Saturday, March 03, 2018 1:00 am
Border wall firm facing scrutiny over past practices
OMAHA, Neb. – A tiny Nebraska startup awarded the first border wall construction project under President Donald Trump is the offshoot of a construction firm that was sued repeatedly for failing to pay subcontractors and accused in a 2016 government audit of shady billing practices.
SWF Constructors, which lists just one employee in its Omaha office, won the $11 million federal contract in November as part of a project to replace a little more than 2 miles of a current fence with post-style barriers 30 feet high in Calexico, California.

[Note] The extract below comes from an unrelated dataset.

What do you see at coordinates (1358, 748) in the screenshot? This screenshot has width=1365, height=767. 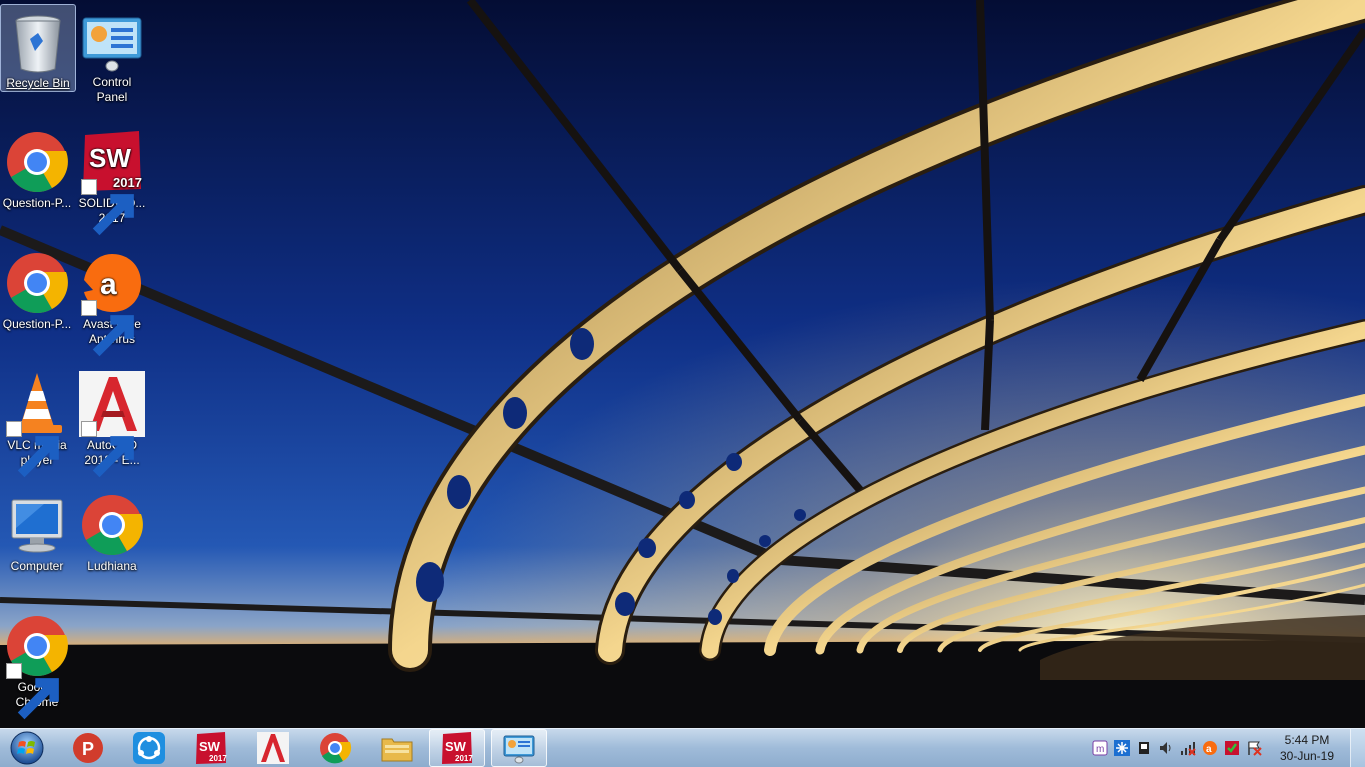 I see `show-desktop-button` at bounding box center [1358, 748].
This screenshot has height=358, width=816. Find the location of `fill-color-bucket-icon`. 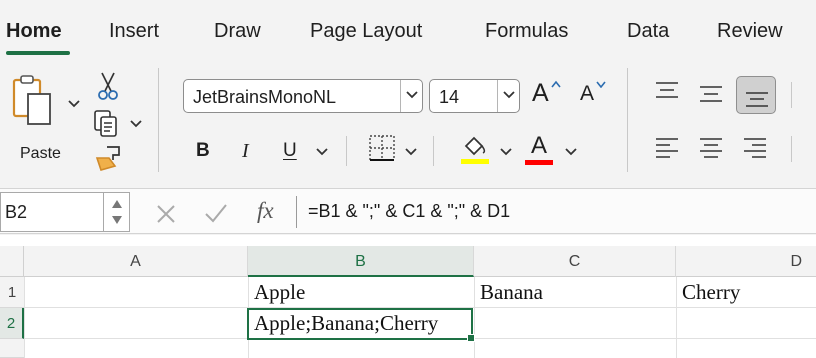

fill-color-bucket-icon is located at coordinates (475, 149).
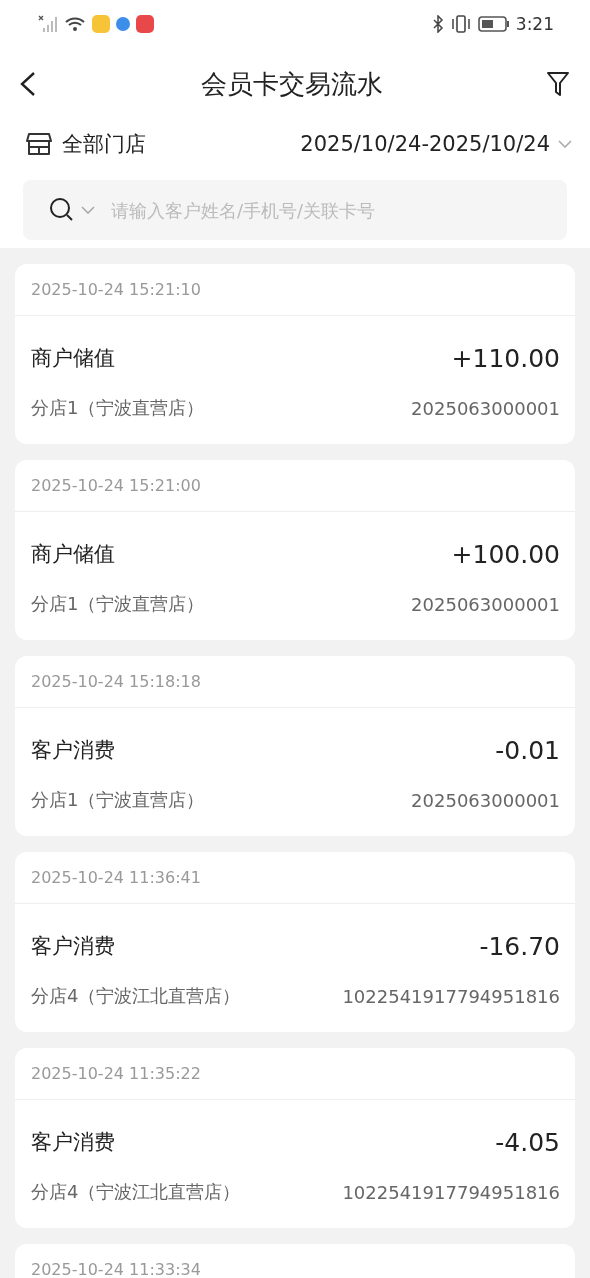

It's the first wall contract awarded in the Trump administration outside of eight prototypes that were built last year in San Diego. The project represents a sliver of the president's plan that was central to his presidential campaign promise for a wall at the border with Mexico.
Richard Silva, who is listed in government documents as the primary contact for both SWF and Coastal Environmental Group, which online government documents list as its owner, did not return numerous phone and email messages left by The Associated Press seeking comment.
In 2011, the federal government sued Coastal on behalf of Anderson's client as part of a multimillion-dollar lead cleanup project at an EPA Superfund site in northeast Omaha. The lawsuit accused Coastal of failing to pay the subcontractor nearly $400,000 in labor and equipment costs and of reneging on a profit sharing agreement that cheated the subcontractor out of about $1.7 million. The lawsuit was settled in 2015 for an undisclosed amount.
In 2014, Coastal was again sued by the federal government for failing to pay another subcontractor more than $175,000 for construction of concrete docks at the U.S. Coast Guard facility at Fire Island, New York. The lawsuit was settled in 2015, also for an undisclosed amount.
A year later, an audit by the U.S. Interior Department found $2 million in questionable spending that should have flagged it as a problem company, but did not.
“It was probably an oversight,” said Nancy DiPaolo, with the Interior Department's Office of the Inspector General.
Coastal's new Omaha company, SWF, is not registered with either the Nebraska Secretary of State's office or the Nebraska Department of Labor, which is required for any company doing business within the state.
The U.S. Army Corps of Engineers in Fort Worth, Texas, bid the Calexico wall project, according to federal records. The agency told The Associated Press that it would provide information on the process used to select and vet SWF, but had provided no such information by late Friday.